* _What you have to do_:
Answer these questions about the mailing-list thread below:
(a) What character separates the fields in the file described in the thread?
(b) Which built-in function does Alan Gauld use so that the counter no longer has to be managed by hand?
(c) Who sent Message 7?

* _Provided text_:
[Tutor] creating a corpus from a csv file

Mon May 13 16:12:31 CEST 2013

Message: 1
Date: Fri, 03 May 2013 23:05:32 +0100
From: Alan Gauld <alan.gauld at btinternet.com>
To: tutor at python.org
Subject: Re: [Tutor] creating a corpus from a csv file
Message-ID: <km1cb8$ist$1 at ger.gmane.org>
Content-Type: text/plain; charset=ISO-8859-1; format=flowed

On 03/05/13 21:48, Treder, Robert wrote:

> I'm very new to python and am trying to figure out how to
 > make a corpus from a text file.

Hi, I for one have no idea what a corpus is or looks like so you will need to help us out a little before we can help you.

> I have a csv file (actually pipe '|' delimited) where each row 
> corresponds to a different text document.

> Each row contains a communication note.
 > Other columns correspond to categories of types of communications.

> I am able to read the csv file and print the notes column as follows:
>
> import csv
> with open('notes.txt', 'rb') as infile:
>      reader = csv.reader(infile, delimiter = '|')
>      i = 0
>      for row in reader:
>      if i <= 25: print row[8]
>      i = i+1

You don't need to manually manage 'i'.

you could do this instead:

with open('notes.txt', 'rb') as infile:
      reader = csv.reader(infile, delimiter = '|')
      for count, row in enumerate(reader):
          if count <= 25: print row[8]  # I assume indented?
          else: break                   # save time if its a big file

> I would like to convert this to a categorized corpus with
 > some of the other columns corresponding to the categories.

You might be able to use a dictionary but for now I'm still not clear what you mean. Can you show us some sample input and output data?

 > documentation on how to use csv.reader with PlaintextCorpusReader

never heard of the latter - is it an external module?

HTH
--
Alan G
Author of the Learn to Program web site
http://www.alan-g.me.uk/

Message: 7
Date: Sat, 04 May 2013 10:29:57 +0200
From: Peter Otten <__peter__ at web.de>
To: tutor at python.org
Subject: Re: [Tutor] creating a corpus from a csv file
Message-ID: <km2gtu$o7a$1 at ger.gmane.org>
Content-Type: text/plain; charset="ISO-8859-1"

Treder, Robert wrote:

> I'm very new to python and am trying to figure out how to make a corpus
> from a text file. I have a csv file (actually pipe '|' delimited) where
> each row corresponds to a different text document. Each row contains a
> communication note. Other columns correspond to categories of types of
> communications. I am able to read the csv file and print the notes column
> as follows:
>  
> import csv
> with open('notes.txt', 'rb') as infile:
>     reader = csv.reader(infile, delimiter = '|')

* _Dataset rows_:
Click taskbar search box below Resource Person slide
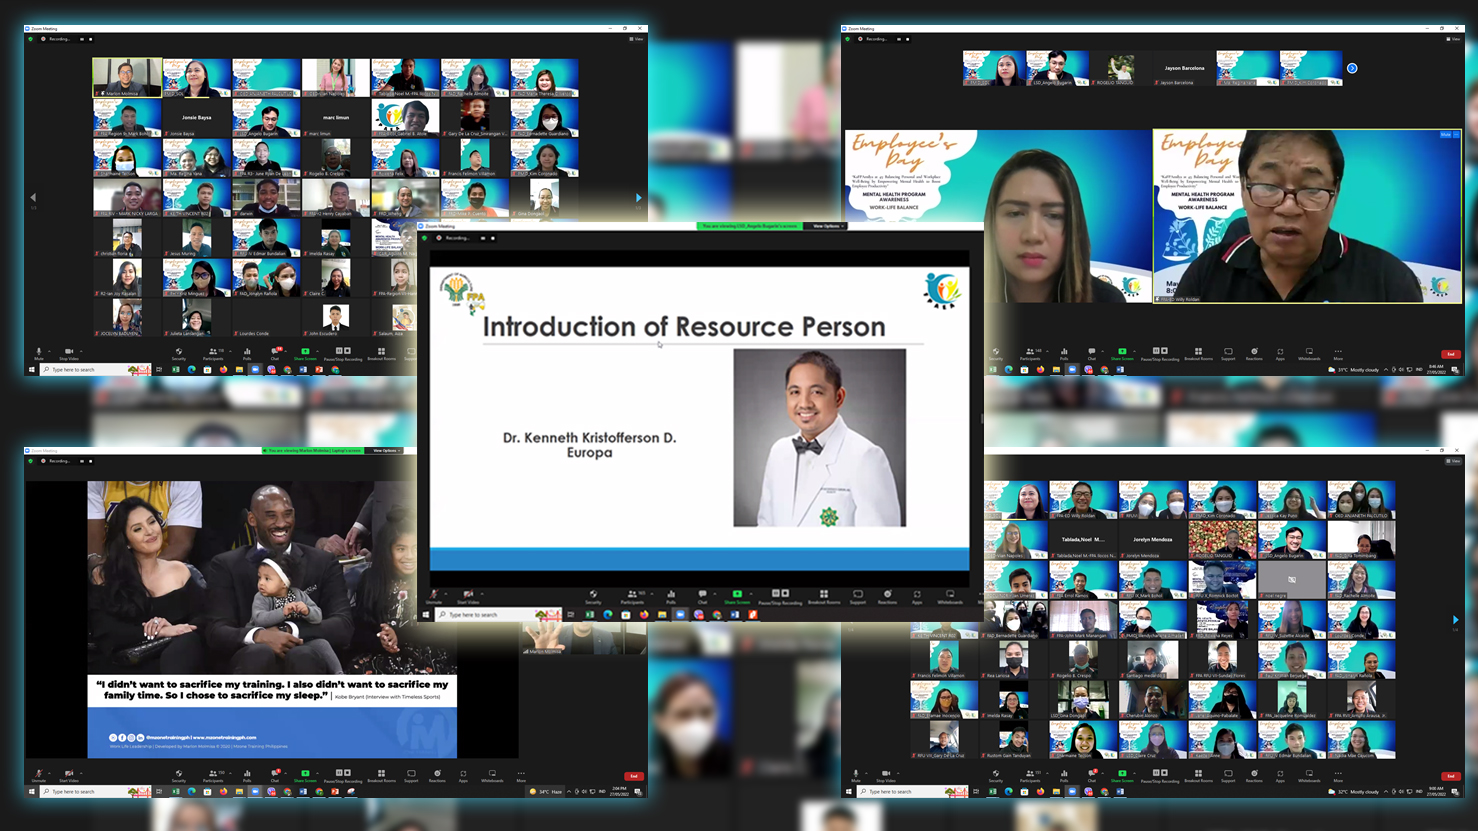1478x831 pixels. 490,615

==

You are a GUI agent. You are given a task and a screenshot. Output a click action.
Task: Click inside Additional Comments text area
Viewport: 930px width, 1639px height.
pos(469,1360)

==

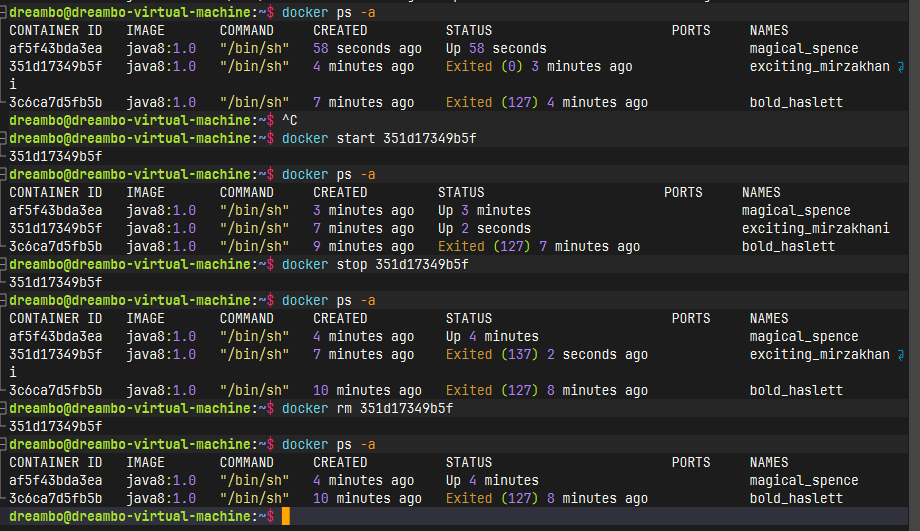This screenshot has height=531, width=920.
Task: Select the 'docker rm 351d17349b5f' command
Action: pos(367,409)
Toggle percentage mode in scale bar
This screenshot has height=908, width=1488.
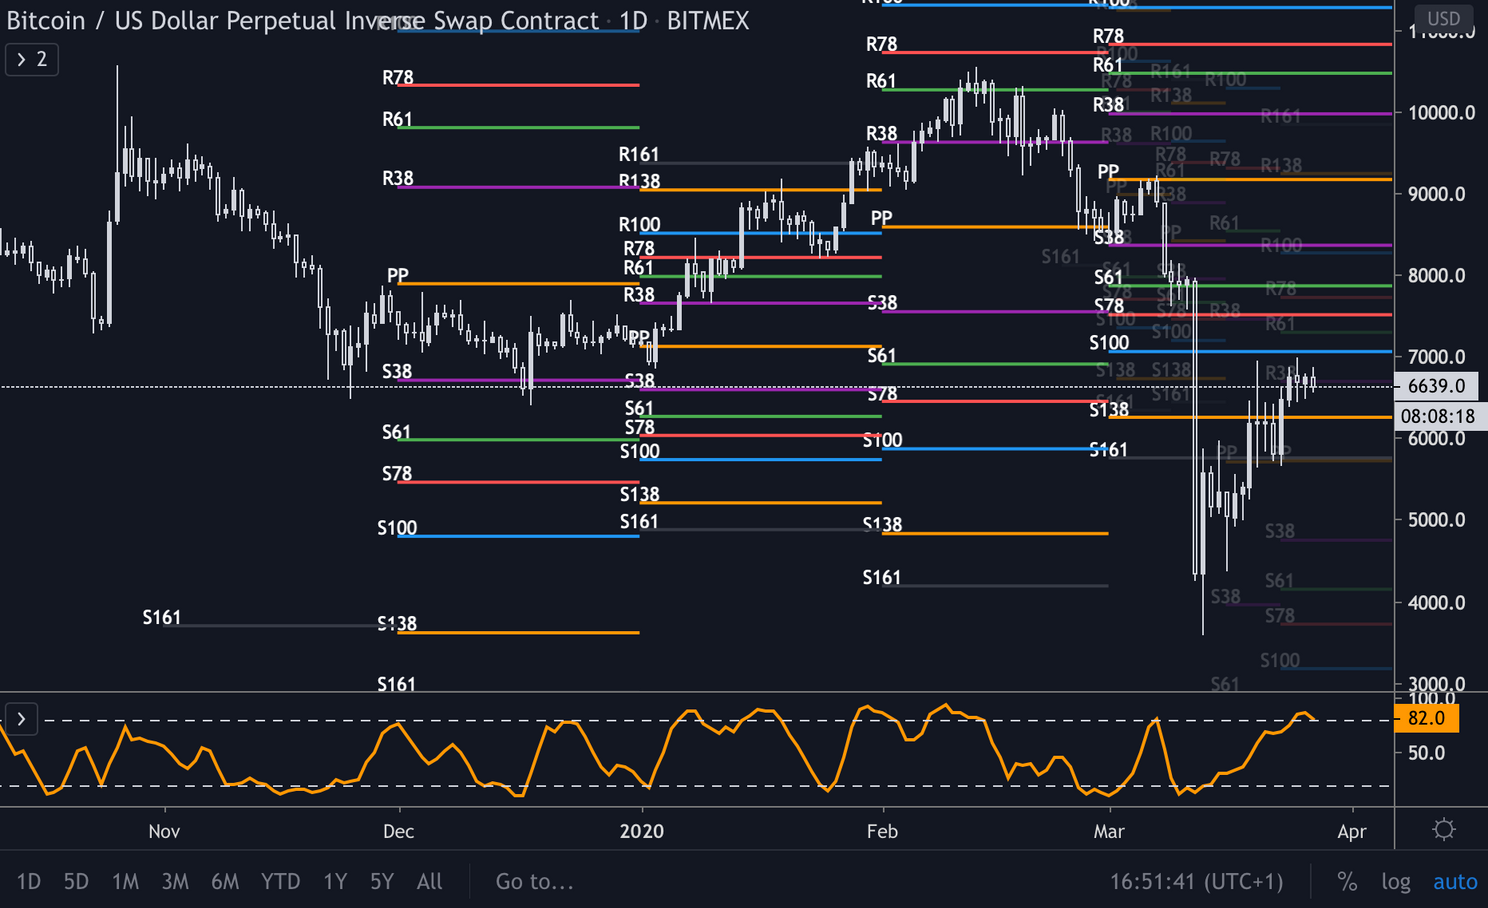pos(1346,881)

* _The solution_:
(a) The pipe character, '|'.
(b) enumerate.
(c) Peter Otten.